Os Maricastaña vieram à Covilhã apresentar o seu mais recente trabalho

Imagine que tinha a capacidade de criar um ser humano, com todas as suas virtudes e sem defeitos. Agora imagine que essa criação não sairia como esperava e, ao invés de um humano perfeito, nasceria um monstro. Foi esta ideia que a Aula de Teatro Universitária de Ourense (Espanha) nos trouxe à Covilhã, através do grupo de teatro Maricastaña.

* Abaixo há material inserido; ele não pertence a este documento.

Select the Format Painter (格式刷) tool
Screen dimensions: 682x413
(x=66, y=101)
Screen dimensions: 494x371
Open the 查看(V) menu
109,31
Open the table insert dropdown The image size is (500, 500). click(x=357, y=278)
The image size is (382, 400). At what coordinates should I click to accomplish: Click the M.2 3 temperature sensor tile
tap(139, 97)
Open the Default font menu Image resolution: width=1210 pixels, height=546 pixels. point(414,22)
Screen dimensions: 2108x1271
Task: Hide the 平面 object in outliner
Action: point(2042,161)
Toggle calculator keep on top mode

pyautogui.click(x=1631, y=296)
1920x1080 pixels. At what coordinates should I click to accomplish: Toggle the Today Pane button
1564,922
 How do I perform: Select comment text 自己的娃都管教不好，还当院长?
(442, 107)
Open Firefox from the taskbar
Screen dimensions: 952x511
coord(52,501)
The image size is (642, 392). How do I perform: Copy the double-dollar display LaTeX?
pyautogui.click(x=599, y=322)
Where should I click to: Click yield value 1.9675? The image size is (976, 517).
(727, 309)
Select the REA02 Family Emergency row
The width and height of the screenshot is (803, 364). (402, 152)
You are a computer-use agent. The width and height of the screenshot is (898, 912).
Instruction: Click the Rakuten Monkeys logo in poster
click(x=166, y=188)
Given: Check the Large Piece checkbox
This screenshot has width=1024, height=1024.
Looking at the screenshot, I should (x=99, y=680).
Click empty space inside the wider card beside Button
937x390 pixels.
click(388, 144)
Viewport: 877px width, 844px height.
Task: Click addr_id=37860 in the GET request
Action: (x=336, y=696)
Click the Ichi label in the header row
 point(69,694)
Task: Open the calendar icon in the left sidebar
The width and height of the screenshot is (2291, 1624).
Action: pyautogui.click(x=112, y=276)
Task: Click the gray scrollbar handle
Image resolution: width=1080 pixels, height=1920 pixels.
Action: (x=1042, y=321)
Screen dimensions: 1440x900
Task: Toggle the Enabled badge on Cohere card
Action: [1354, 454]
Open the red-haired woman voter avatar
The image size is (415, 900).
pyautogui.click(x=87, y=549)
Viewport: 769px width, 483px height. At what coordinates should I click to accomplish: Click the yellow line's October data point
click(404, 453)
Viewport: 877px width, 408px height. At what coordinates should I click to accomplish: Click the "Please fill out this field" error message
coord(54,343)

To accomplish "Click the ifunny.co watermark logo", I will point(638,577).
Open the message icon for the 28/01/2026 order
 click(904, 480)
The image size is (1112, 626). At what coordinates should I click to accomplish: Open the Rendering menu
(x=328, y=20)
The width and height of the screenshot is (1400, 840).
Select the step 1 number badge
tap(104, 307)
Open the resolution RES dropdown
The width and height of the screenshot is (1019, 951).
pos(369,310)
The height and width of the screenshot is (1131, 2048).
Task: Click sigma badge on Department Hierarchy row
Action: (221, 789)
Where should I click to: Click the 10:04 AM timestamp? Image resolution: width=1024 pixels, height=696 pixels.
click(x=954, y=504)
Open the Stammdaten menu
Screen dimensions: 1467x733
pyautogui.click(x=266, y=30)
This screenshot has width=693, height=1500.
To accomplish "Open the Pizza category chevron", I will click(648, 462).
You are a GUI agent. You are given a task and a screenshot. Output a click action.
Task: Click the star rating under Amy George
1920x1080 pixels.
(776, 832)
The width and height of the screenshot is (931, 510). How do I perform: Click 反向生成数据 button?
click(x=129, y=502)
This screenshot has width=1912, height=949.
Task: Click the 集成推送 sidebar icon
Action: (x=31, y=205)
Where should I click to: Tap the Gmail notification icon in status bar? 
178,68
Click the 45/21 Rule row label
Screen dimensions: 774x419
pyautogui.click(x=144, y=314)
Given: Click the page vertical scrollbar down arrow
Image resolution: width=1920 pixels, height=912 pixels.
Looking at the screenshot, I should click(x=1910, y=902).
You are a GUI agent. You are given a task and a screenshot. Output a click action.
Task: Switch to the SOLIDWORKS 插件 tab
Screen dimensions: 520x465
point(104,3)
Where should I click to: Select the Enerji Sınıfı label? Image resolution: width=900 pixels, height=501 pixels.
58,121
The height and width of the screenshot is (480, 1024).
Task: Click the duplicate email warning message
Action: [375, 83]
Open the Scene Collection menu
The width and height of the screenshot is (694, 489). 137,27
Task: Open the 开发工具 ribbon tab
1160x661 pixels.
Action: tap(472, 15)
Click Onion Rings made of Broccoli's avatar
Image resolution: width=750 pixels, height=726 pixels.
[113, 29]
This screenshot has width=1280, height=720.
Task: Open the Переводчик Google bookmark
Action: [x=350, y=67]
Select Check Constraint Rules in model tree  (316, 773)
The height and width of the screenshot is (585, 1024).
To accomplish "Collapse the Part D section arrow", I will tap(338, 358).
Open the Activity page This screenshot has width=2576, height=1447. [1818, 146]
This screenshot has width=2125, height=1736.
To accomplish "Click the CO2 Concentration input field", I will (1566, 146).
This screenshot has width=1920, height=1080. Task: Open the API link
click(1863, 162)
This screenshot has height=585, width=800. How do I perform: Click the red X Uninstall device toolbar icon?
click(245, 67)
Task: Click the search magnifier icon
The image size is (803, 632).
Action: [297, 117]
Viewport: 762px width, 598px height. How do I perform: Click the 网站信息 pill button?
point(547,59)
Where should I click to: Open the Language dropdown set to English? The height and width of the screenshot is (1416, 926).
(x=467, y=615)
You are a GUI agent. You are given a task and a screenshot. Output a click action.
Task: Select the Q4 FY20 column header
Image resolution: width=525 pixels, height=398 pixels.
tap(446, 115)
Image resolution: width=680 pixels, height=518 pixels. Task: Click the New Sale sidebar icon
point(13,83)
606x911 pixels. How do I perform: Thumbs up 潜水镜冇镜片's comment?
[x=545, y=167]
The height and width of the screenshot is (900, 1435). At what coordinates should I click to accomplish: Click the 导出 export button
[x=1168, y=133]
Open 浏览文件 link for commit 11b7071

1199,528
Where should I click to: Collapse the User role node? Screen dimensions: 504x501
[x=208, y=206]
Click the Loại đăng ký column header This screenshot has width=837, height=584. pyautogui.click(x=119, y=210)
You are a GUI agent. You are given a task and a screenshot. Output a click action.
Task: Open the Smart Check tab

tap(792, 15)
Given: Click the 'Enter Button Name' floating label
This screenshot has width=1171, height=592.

Num cenário carregado de luzes e cores bruscas, um elenco de 14 actores dá vida a Frankenstein, uma peça que conta a história de um cientista que ambicionava ser um vencedor. Victor Frankenstein vive obcecado com a vontade de inventar um ser racional e sensível, capaz de superar dogmas e preconceitos sociais. Contudo, algo corre mal e o ser humano ideal dá lugar a uma criatura horrenda, manchada de terror. Incapaz de comunicar com os restantes humanos, devido à sua fealdade, o Monstro torna-se num ser triste e frio. Rejeitado por todos, inclusive pelo seu próprio criador, a criatura embrenha-se na sociedade para conseguir o triunfo da morte sobre a vida. Baseado na obra de Mary W. Shelley, este trabalho teatral pretende mostrar à comunidade em geral que “todos nós temos um monstro dentro de nós, capaz de, por vezes, desencadear guerras e ferir o próximo”, refere Fernando Dacosta, encenador da peça. No mundo em que vivemos, “há indivíduos poderosos que criam algo de ruim e depois não querem ver essa criação, acabando por destruir inocentes”, acrescenta Fernando Dacosta.
A peça de teatro centra-se sobretudo na violência e na falta de comunicação entre as pessoas, donde, por vezes, resultam lutas bélicas e mortes. Relembrando o ataque terrorista ocorrido em Madrid, a 11 de Março do ano passado, Fernando Dacosta salienta que «a violência que trespassa do palco para os espectadores acontece, no fundo, na própria realidade social. O “11 de Março” é um exemplo disso».
Esta obra está integrada na triologia do Monstro de Maricastaña que começou no ano anterior. O processo criativo de Frankenstein iniciou-se em Novembro de 2004, estreando-se no Teatro-Cine da Covilhã no passado dia 13 de Março. Frankenstein resulta de um trabalho exaustivo de pesquisa e recolha de opiniões dos diversos participantes que entram na peça. Com várias coreografias, textos emocionantes e músicas arrepiantes, os figurinos tentam que o público sinta “a capacidade do ser humano em se transformar num Deus que é capaz de eliminar aquilo que inventa”cita o dramaturgo Fernando Dacosta. “De vez em quando imploramos, rogamos ou blasfemamos a um Deus que nos repele, ou seja, o nosso criador. Isso é o que o Monstro faz ao seu inventor: pergunta o porquê da sua rejeição”. Temas como a Filosofia Humana, Genética, Religião, Morte e Naturalismo preencheram os diálogos dos actores que, ao longo de duas horas, cativaram o público presente.
Para Maria João Canadas, estudante de Jornalismo na UBI, os Maricastaña “foram, sem dúvida, a companhia que mais gostei neste ciclo de teatro. Penso que deveriam ganhar pelo seu dinamismo e energia em palco”.
No penúltimo dia do encerramento do IX Ciclo de Teatro Universitário da Beira Interior, o grupo Maricastaña trouxe uma peça assinalada pela originalidade na apresentação de uma obra literária complexa, transposta para o teatro.